[Items pointing to text and elements]
/---

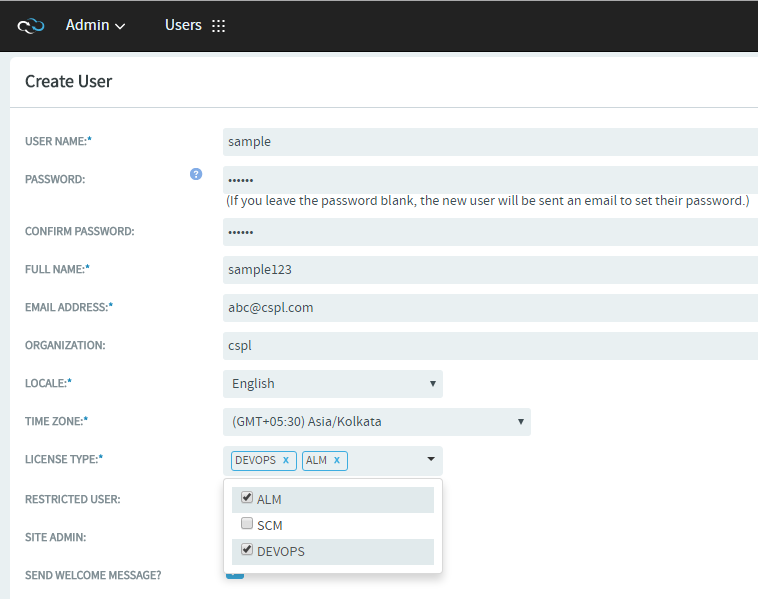Open the Time Zone Asia/Kolkata dropdown
This screenshot has height=599, width=758.
[377, 422]
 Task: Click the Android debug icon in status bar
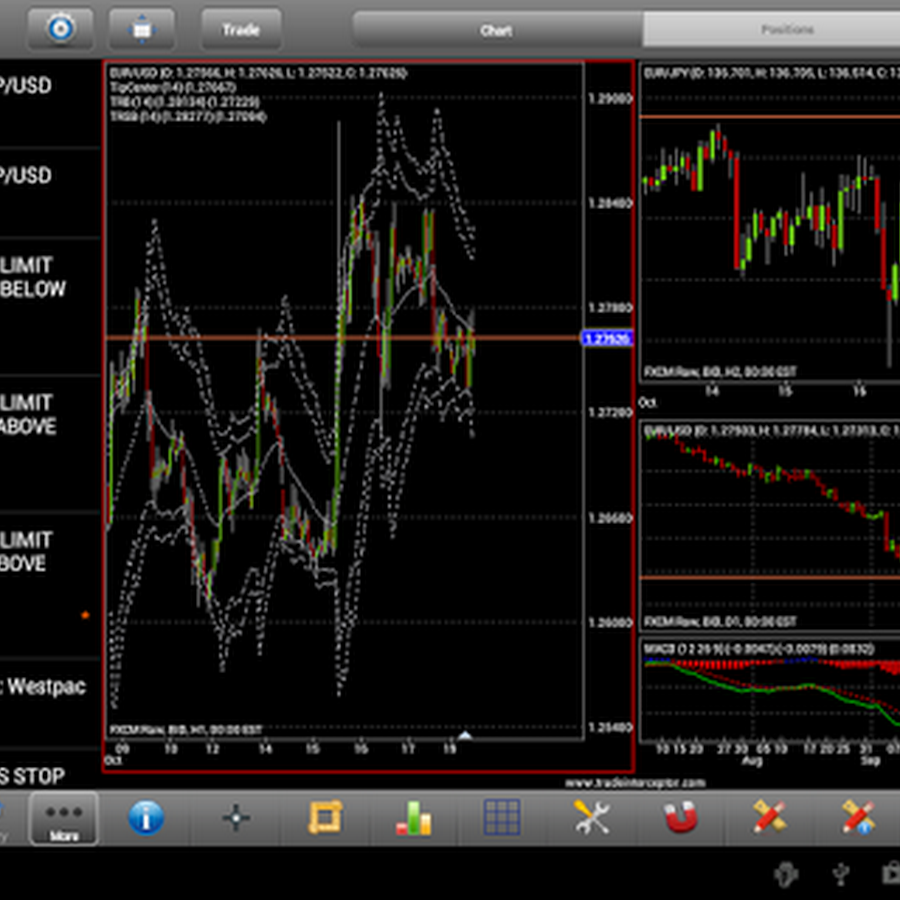tap(787, 873)
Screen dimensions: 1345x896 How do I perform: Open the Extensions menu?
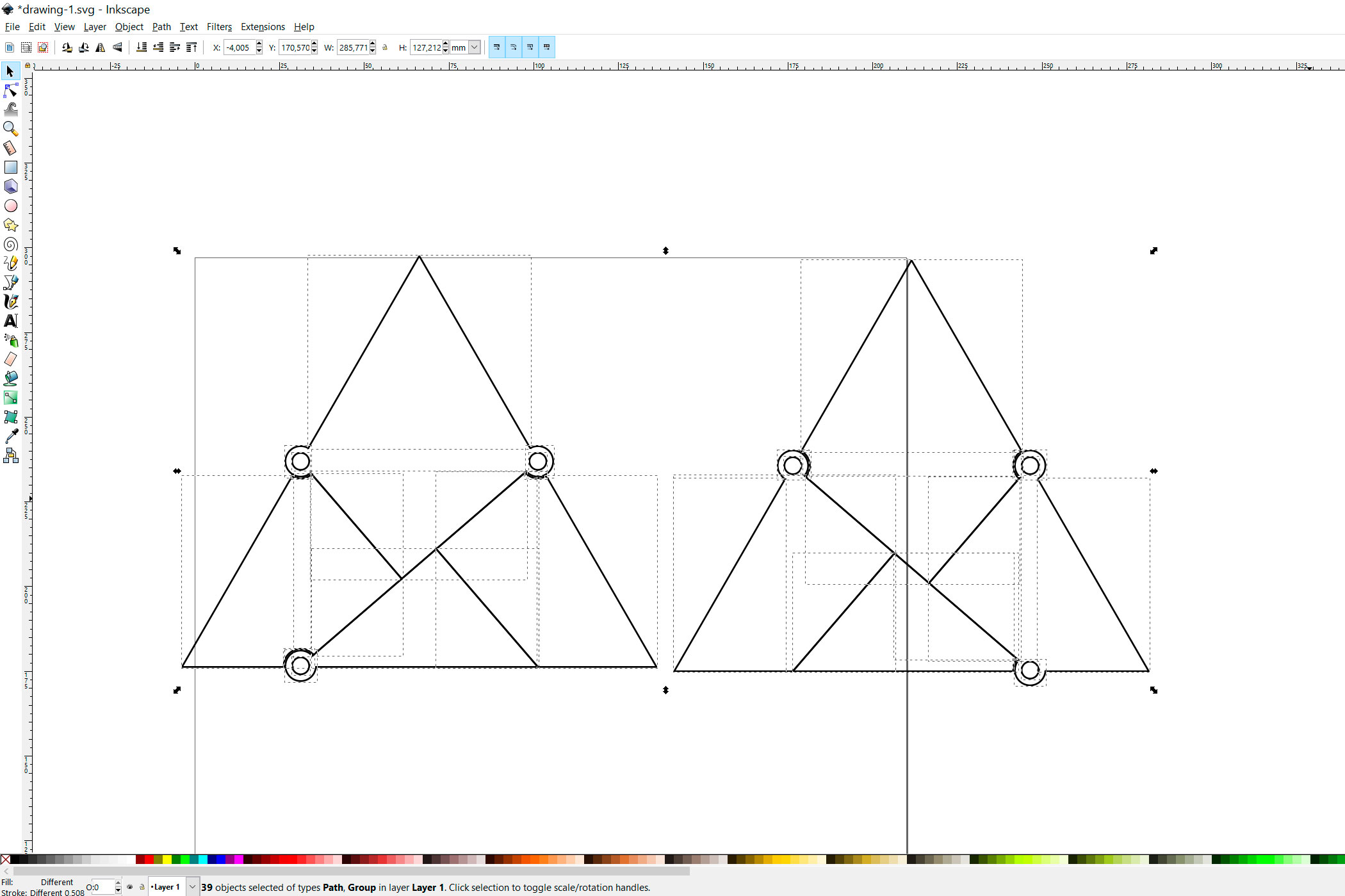(263, 27)

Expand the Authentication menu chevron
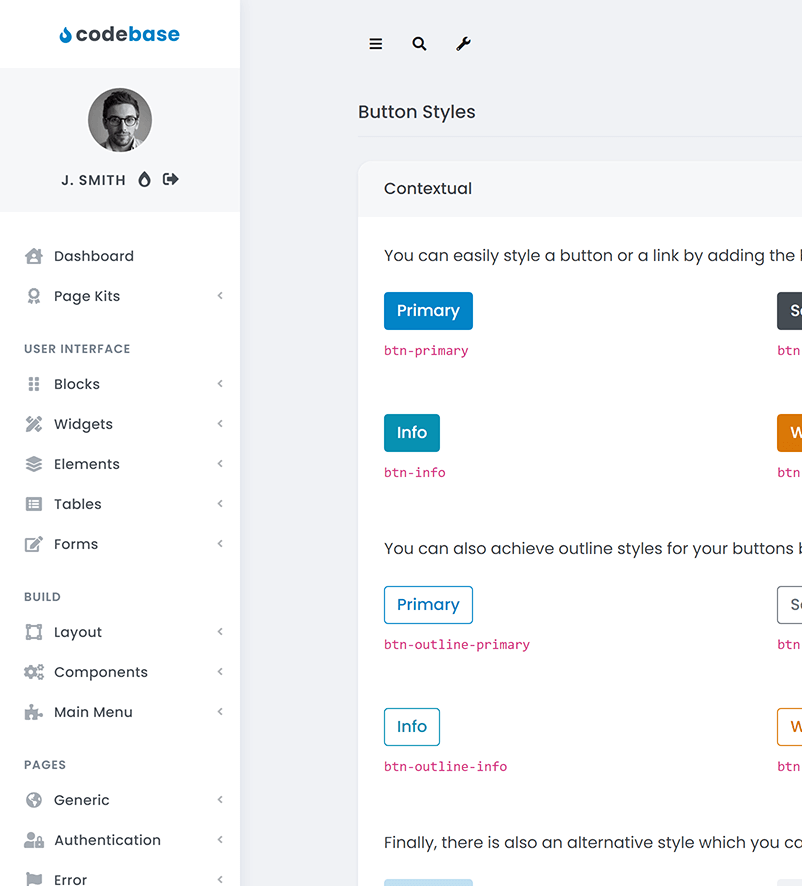click(x=219, y=840)
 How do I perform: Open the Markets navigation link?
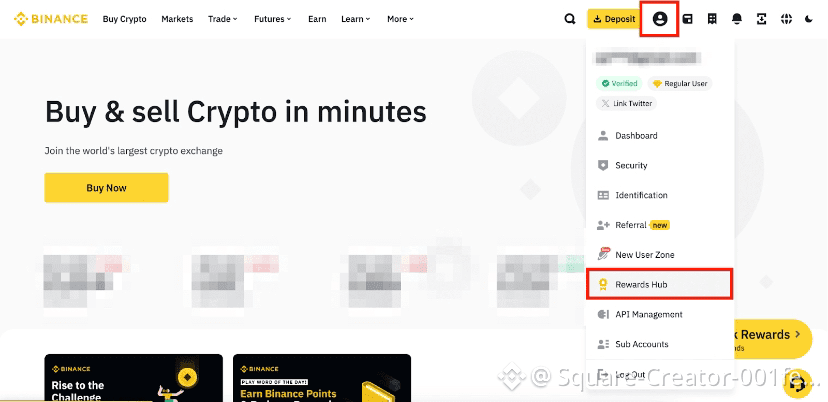[177, 19]
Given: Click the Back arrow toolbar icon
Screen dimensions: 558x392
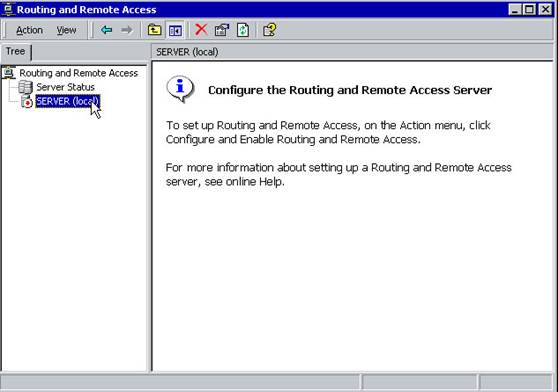Looking at the screenshot, I should (106, 30).
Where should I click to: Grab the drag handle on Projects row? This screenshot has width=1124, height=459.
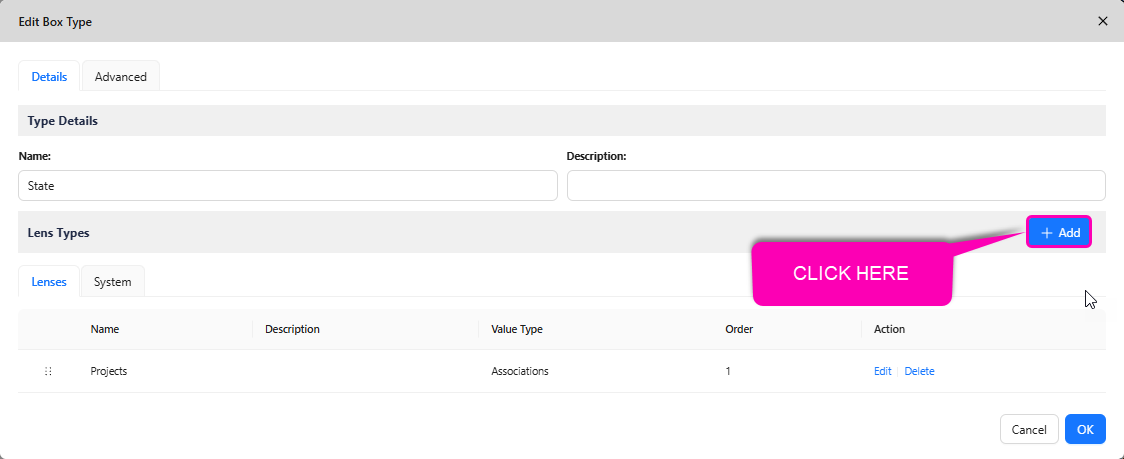[x=48, y=371]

\---

• _Work to complete_
Copy every item above, swapping "Screen dimensions" for "Screen size" each time it appears and changing nothing else. Omit the pictures from your copy.

• _The output_
Open the Time Zone Asia/Kolkata dropdown
This screenshot has height=599, width=758.
[377, 422]
 Task: Click the Android debug icon in status bar
tap(787, 873)
Screen size: 1345x896 How do I perform: Open the Extensions menu?
(263, 27)

Expand the Authentication menu chevron
click(x=219, y=840)
 How do I perform: Open the Markets navigation link?
[177, 19]
Given: Click the Back arrow toolbar icon
Screen size: 558x392
Looking at the screenshot, I should (106, 30).
Where should I click to: Grab the drag handle on Projects row? This screenshot has width=1124, height=459.
[x=48, y=371]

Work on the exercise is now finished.